Institute of Medical Physics, School of Physics, University of Sydney, Sydney, Australia.
Ingham Institute for Applied Medical Research, Liverpool, Australia.
Phys Med Biol. 2021 Jan 26;66(3):035014. doi: 10.1088/1361-6560/abcb1d.
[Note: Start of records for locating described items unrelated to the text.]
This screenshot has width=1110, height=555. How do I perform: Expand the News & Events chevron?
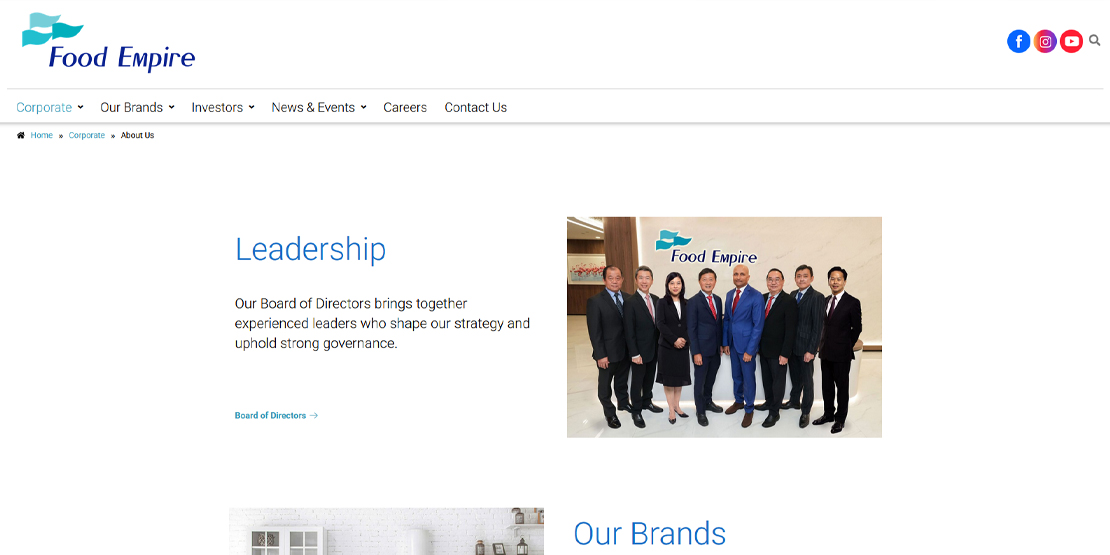363,107
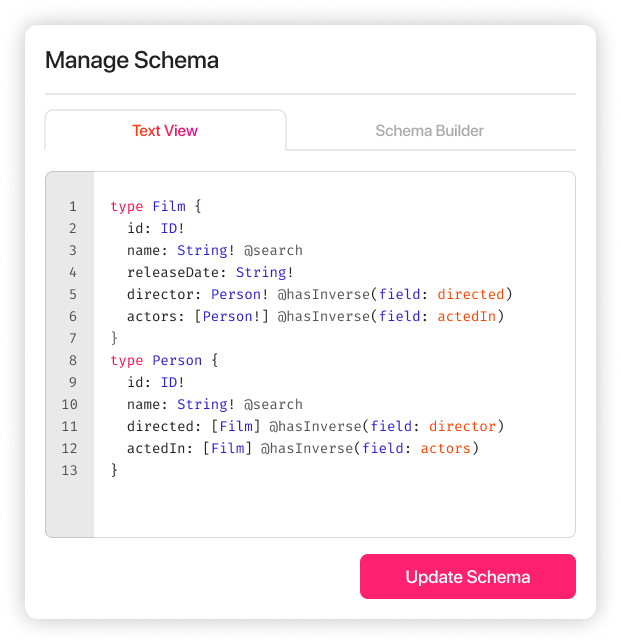Viewport: 621px width, 644px height.
Task: Click the closing brace on line 13
Action: point(114,470)
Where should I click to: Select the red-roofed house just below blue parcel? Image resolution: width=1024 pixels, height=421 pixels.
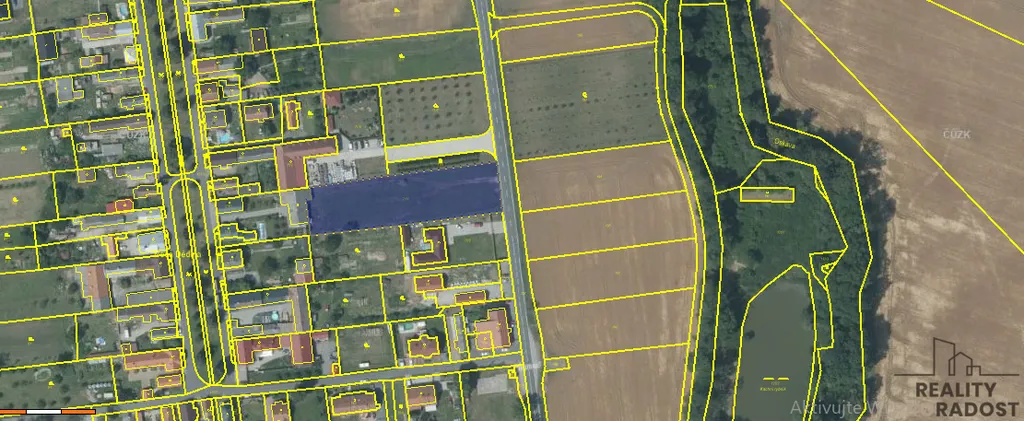point(432,246)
Radiotherapy has been shown to increase risks of cardiotoxicities for breast cancer patients. Automated delineation approaches are necessary for consistent and efficient assessment of cardiac doses in large, retrospective datasets, while patient-specific estimation of the uncertainty in these doses provides valuable additional data for modelling and understanding risks. In this work, we aim to validate the consistency of our previously described open-source software model for automatic cardiac delineation in the context of dose assessment, relative to manual contouring. We also extend our software to introduce a novel method to automatically quantify the uncertainty in cardiac doses based on expected inter-observer variability (IOV) in contouring. This method was applied to a cohort of 15 left-sided breast cancer patients treated in Denmark using modern tangential radiotherapy techniques. On each image set, the whole heart and left anterior descending coronary artery (LADCA) were contoured by nine independent experts; the range of doses to these nine volumes provided a reference for the dose uncertainties generated from the automatic method. Local and external atlas sets were used to test the method. Results give confidence in the consistency of automatic segmentations, with mean whole heart dose differences for local and external atlas sets of -0.20 ± 0.17 and -0.10 ± 0.14 Gy, respectively. Automatic estimates of uncertainties in doses are similar to those from IOV for both the whole heart and LADCA. Overall, this study confirms that our automated approach can be used to accurately assess cardiac doses, and the proposed method can provide a useful tool in estimating dose uncertainties.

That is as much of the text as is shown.